The Marryat books are new to me. Marryat was a British Naval officer in the time of the Napoleonic Wars. He writes in the wordy style of the 19th Century, but so far I find him an entertaining read. Midshipman Easy is hilarious, and clearly the British sense of humor has not changed in two hundred years.
Fat, Forty and Fired is a fun, quick read. It is the story of a down-sized executive and the year he spent trying to rearrange the priorities in his life. It is told with humor and honesty.
I have three more Marryat books waiting, but I think I am going to take up Eddie Rickenbacker's autobiography next. But I have to admit, The Life of Horatio Lord Nelson by Robert Southey is a tempting choice. But to be honest with myself, I will probably stick to Marryat until he bores me.
What are you reading?
2 comments:
Just finished 'Eleanor and Franklin' by Nash. Now reading his book of her letters.

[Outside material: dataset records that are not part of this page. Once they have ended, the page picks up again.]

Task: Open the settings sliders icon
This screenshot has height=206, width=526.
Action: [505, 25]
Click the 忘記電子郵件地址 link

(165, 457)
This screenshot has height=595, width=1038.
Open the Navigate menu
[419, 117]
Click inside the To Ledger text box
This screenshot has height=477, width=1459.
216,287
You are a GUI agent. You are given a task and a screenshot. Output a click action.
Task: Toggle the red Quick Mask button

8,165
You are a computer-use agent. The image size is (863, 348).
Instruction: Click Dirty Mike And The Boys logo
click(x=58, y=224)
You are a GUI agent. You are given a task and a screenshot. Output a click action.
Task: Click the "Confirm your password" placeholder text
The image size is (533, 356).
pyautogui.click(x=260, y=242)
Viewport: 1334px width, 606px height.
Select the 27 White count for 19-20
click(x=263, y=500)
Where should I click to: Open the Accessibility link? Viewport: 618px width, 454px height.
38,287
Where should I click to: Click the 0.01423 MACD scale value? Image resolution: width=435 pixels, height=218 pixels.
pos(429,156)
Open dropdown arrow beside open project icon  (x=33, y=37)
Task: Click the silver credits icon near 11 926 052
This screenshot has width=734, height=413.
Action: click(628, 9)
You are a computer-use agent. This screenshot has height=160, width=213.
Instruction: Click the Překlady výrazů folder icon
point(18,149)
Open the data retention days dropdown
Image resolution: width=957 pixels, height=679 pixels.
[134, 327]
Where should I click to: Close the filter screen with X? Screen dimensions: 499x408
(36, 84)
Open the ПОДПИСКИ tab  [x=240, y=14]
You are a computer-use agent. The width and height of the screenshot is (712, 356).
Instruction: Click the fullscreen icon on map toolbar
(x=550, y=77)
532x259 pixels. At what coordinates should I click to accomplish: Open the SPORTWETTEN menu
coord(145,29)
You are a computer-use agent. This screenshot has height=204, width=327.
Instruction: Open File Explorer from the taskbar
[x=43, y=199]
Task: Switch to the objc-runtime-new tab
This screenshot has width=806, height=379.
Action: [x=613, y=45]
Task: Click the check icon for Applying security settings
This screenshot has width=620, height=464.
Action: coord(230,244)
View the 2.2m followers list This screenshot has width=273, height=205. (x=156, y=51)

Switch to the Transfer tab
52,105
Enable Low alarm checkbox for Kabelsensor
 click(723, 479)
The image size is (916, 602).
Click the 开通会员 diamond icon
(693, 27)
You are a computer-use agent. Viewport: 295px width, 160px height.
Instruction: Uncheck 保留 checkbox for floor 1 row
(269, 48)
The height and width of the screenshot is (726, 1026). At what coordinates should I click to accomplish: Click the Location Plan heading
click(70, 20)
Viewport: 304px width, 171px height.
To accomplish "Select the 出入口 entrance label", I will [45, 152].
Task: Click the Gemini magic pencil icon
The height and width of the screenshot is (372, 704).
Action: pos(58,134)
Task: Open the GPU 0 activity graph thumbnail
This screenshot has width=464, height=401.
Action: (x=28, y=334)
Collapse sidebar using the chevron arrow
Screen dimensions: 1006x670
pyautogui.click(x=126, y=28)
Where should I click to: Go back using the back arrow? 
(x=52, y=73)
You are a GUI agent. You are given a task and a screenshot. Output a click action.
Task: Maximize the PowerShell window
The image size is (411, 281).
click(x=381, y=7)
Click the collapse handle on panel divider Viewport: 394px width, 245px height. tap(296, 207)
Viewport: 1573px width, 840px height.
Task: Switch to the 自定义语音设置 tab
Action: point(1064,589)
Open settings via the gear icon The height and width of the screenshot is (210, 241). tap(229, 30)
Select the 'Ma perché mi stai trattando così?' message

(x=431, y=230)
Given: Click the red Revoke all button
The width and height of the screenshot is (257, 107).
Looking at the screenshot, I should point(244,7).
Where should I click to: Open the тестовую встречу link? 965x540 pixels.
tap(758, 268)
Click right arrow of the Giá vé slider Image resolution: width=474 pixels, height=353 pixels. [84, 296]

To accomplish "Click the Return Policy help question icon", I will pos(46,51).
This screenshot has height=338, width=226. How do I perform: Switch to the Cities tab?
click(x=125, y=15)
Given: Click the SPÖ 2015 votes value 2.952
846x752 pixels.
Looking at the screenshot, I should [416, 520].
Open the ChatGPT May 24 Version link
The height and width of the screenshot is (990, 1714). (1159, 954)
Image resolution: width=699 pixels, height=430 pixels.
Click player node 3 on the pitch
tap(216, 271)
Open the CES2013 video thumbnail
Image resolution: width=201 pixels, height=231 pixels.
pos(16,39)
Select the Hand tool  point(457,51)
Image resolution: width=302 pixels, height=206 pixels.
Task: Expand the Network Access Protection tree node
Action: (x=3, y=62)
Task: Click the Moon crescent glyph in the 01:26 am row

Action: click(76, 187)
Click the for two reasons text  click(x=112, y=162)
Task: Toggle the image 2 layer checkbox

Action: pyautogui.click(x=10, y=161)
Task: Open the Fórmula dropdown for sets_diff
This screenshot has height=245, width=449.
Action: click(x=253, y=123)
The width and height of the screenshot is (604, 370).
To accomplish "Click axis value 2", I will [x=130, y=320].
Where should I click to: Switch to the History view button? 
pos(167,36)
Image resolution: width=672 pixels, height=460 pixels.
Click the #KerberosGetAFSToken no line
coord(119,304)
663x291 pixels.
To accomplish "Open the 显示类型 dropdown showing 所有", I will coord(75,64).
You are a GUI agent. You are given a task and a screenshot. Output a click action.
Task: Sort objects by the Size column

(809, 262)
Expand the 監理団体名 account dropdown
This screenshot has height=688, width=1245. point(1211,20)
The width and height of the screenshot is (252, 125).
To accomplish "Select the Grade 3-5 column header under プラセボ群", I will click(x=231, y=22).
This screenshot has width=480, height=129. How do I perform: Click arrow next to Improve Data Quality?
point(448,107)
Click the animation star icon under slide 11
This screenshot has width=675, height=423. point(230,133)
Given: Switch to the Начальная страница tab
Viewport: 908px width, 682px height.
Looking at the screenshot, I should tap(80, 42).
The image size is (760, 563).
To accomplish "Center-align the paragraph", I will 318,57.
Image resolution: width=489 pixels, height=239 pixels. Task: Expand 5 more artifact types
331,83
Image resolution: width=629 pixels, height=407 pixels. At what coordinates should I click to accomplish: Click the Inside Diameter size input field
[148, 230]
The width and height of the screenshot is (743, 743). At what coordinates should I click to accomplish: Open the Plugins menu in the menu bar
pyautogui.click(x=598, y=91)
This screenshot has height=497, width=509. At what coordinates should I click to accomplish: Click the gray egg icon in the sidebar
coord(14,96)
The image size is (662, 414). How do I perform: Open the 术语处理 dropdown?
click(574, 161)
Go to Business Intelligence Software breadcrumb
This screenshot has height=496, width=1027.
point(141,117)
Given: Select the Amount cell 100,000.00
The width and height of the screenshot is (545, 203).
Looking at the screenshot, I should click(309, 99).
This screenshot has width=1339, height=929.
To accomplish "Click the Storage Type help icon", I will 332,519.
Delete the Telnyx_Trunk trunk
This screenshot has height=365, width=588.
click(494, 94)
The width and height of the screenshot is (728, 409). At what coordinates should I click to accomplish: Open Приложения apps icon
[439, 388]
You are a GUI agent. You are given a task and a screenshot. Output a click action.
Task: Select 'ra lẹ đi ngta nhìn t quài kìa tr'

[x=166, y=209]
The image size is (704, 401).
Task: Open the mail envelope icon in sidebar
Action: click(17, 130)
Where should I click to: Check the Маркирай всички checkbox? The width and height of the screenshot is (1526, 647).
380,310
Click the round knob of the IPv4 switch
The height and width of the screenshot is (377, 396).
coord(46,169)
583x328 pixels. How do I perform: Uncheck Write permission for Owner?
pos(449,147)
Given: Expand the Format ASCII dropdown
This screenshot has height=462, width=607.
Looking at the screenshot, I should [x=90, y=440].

I have a trove of 4 books I'm reading concurrently, "Smart Kids, Bad Schools," "Angry Parents, Failing Schools," "The Conspiracy of Ignorance," and "From Crayons to Condoms." I have a goody number of people around me, including one school board member, who think what Mr. Bennett is doing with vouchers and diminishing the power of the teachers' union is horrible, that the schools are wonderful the way they are.
Funny, these people thought the schools were terrible when Bush or Reagan were in. And all my adult life I've heard from the media, from people in business, from my time in the Army, the same broken record that Johnny can't Read and Suzy can't add, and we're passing dummies through an attendance party. Misspelled resumes, business e-mails with the spelling and grammar of a 4th grader. But now someone has the gumption to grab the third rail of school reform, AAAAA!
I was run through the parochial school system with excellent results for me and my classmates, so I can't say from experience what public school is, except from the people I meet. I don't say a word until I have knowledge, so I'm arming myself with one fact bullet in the magazine at a time. I'm a competitive bastard, even if it's sitting by the grill discussing schools.
But yeah I have the same thing with getting hooked on an author and running through his book-ography. Eugene Izzi was getting very bad with sick violence (he was doing more asides about atrocities than keeping the story going) before he hung himself, Douglas Adams' Hitchhiker trilogy just got more and more strange, but Tom Robbins and PJ O'Rourke keep on keepin' on, dependable as a Timex, and all you have to say they have new work out and I buy it site unseen, so to speak. All of Bill Zehme's bios were great, and I am very disappointed his "Carson the Magnificent" never came out.
My next read for fun will be "Two Years Before the Mast," another classic from the mid 1800's. I last read it when I was in my teens. I have "My Year in Iraq" by Ambassador Paul Bremer on CD in the car. I cannot inhale enough books about the war, for I'm no longer nearly pinning every vet I run into and pumping him for information.